The structure and function of immunoglobulin domains. II. The importance of interchain disulfide bonds and the possible role of molecular flexibility in the interaction between immunoglobulin G and complement.

Abstract

The observation that reduction of the inter-chain disulfides in rabbit antibody destroys its ability to interact with complement was confirmed and shown to be true also of human meyloma IgG1 subclass proteins. In the latter case a C1-binding assay was used.

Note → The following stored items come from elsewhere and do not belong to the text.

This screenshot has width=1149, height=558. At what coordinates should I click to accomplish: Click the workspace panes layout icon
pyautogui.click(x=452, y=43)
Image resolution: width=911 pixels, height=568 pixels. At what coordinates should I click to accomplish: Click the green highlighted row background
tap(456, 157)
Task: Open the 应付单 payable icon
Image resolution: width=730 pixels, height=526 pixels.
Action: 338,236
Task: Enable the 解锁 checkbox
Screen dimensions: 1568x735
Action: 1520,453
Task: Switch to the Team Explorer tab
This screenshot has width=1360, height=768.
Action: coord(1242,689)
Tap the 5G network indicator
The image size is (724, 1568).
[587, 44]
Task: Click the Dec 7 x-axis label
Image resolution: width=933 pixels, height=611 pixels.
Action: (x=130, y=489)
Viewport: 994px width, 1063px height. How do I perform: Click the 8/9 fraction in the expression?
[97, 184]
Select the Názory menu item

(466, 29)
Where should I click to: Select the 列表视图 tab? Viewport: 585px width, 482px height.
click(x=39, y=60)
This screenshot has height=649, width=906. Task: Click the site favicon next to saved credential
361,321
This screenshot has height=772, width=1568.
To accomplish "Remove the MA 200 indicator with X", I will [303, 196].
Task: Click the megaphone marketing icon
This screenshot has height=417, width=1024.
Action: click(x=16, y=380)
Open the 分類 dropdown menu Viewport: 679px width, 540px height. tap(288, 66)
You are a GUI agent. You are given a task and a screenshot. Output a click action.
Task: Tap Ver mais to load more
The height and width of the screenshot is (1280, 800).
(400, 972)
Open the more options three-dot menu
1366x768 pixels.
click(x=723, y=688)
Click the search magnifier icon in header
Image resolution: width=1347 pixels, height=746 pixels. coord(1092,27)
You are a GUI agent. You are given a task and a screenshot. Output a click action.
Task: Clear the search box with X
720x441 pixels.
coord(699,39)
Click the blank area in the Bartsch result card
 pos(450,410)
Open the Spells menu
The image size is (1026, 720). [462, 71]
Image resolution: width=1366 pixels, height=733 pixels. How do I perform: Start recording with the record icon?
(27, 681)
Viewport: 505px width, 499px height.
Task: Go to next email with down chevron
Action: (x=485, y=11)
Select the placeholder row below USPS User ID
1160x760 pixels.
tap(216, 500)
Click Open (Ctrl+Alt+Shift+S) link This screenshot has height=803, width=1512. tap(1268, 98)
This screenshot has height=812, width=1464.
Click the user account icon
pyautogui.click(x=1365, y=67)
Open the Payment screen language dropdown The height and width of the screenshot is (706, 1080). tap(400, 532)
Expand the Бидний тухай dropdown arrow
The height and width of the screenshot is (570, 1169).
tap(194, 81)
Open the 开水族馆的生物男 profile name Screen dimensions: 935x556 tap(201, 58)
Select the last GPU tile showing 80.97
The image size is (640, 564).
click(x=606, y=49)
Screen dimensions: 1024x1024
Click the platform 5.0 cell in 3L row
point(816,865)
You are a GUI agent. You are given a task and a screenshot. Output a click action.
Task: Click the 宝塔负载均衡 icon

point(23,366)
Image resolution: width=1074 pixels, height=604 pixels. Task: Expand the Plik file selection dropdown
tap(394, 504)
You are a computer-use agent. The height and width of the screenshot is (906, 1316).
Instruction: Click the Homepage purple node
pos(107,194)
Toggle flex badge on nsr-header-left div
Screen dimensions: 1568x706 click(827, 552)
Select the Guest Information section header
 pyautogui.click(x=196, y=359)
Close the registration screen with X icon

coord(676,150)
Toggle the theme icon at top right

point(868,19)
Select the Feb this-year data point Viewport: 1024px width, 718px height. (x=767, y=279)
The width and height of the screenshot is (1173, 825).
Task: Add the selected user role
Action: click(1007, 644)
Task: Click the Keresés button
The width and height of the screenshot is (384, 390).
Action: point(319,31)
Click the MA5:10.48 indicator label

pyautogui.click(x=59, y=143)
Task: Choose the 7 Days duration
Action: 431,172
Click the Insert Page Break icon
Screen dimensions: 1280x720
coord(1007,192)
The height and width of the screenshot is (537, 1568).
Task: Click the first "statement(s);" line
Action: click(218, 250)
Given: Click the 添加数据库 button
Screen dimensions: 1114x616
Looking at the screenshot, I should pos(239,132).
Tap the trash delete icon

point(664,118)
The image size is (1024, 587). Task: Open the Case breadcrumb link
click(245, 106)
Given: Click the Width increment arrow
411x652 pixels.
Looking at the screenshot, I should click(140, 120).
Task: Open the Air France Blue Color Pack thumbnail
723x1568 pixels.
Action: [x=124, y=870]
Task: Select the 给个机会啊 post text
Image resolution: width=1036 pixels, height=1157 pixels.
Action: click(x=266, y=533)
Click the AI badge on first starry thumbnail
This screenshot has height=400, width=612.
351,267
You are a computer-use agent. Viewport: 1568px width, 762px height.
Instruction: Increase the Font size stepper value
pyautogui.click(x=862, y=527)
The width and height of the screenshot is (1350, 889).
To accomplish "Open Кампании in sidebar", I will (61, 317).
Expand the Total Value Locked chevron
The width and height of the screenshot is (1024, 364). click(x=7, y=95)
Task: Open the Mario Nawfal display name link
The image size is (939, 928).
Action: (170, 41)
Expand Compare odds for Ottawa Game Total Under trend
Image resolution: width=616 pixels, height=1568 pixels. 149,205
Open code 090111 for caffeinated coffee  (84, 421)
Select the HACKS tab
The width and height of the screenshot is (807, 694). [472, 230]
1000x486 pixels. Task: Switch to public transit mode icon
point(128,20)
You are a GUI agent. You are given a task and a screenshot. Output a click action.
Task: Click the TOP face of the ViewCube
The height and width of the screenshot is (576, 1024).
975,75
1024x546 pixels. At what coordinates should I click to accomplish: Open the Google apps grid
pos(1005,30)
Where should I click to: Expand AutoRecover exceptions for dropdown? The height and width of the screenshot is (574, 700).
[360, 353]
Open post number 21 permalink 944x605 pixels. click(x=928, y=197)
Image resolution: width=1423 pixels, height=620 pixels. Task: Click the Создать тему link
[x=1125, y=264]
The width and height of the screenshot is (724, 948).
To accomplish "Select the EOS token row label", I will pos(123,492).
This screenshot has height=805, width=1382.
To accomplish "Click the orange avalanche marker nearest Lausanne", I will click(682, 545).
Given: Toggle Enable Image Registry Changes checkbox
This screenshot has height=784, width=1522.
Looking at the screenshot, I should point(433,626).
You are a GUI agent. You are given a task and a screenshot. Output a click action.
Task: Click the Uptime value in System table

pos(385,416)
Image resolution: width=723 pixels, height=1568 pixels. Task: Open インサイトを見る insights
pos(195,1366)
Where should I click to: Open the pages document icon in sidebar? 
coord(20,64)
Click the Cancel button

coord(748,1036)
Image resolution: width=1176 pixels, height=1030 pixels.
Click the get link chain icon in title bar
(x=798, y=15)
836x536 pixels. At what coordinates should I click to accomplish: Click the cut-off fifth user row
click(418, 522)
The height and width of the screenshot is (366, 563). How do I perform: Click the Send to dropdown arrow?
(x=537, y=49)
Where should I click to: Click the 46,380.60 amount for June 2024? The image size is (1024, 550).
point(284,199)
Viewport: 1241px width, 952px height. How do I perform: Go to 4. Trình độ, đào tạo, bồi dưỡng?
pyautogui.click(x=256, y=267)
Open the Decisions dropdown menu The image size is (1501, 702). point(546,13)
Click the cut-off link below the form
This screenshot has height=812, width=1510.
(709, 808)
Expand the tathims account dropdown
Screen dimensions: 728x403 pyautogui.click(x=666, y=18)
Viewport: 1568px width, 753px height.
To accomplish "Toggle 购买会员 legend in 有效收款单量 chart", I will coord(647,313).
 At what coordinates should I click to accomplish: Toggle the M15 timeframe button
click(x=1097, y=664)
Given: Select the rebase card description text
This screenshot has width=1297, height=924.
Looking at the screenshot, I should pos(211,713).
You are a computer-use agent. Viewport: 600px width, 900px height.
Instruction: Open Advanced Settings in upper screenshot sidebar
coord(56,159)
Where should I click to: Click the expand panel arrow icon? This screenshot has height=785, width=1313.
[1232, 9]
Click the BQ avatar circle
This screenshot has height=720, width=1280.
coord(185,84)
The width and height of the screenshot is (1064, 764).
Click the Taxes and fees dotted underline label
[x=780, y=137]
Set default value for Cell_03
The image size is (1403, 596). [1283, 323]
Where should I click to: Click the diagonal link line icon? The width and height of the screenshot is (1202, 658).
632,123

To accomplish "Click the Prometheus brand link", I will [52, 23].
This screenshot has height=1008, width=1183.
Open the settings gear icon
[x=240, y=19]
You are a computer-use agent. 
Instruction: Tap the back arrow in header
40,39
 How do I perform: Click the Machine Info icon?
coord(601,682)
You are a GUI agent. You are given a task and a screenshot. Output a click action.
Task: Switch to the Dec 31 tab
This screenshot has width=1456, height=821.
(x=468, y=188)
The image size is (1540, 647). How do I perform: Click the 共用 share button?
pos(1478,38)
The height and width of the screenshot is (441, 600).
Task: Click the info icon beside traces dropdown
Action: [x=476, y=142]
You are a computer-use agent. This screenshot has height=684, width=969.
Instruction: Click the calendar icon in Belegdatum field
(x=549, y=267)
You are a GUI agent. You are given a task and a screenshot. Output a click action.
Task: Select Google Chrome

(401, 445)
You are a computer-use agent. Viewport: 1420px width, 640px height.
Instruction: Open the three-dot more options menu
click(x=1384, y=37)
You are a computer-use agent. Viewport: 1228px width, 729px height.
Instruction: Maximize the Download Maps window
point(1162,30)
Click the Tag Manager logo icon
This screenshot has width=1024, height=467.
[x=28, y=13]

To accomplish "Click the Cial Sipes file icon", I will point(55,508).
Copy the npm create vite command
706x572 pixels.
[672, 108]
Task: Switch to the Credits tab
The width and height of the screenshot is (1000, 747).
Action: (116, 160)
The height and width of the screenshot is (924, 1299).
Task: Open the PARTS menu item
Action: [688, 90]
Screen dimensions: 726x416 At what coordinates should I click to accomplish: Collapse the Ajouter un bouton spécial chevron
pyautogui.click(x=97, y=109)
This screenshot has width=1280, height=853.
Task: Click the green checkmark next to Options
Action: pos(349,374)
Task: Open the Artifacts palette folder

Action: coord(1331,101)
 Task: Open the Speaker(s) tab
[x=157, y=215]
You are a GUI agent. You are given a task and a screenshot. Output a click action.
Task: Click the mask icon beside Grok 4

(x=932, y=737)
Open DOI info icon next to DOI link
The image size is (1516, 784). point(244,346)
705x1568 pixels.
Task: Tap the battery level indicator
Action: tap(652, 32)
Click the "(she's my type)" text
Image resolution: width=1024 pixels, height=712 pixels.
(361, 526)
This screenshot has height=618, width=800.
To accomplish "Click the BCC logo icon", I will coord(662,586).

Further studies indicated that it was the interheavy chain disulfides which were essential for complement-binding activity: Non-covalently reassembled IgG (LHHL) was devoid of C1-fixing activity whereas molecules formed from covalently linked heavy chain dimers, and reduced and alkylated light chains (ie., LH-HL) were as active as the parent intact IgG. Fc fragments from IgG1 bound C1 and this activity was insensitive to the presence or absence of intact interchain disulfides. These bonds therefore are neither directly involved in C1 binding nor essential for the integrity of the binding site. We have also shown that although IgG4 does not bind C1, Fc fragments derived from this subclass fix C1 with an affinity comparable to that of the corresponding fragment from IgG1. These data suggest that quaternary interaction with other regions of the molecule (ie., Fab) may modulate the activity of the C1-binding site.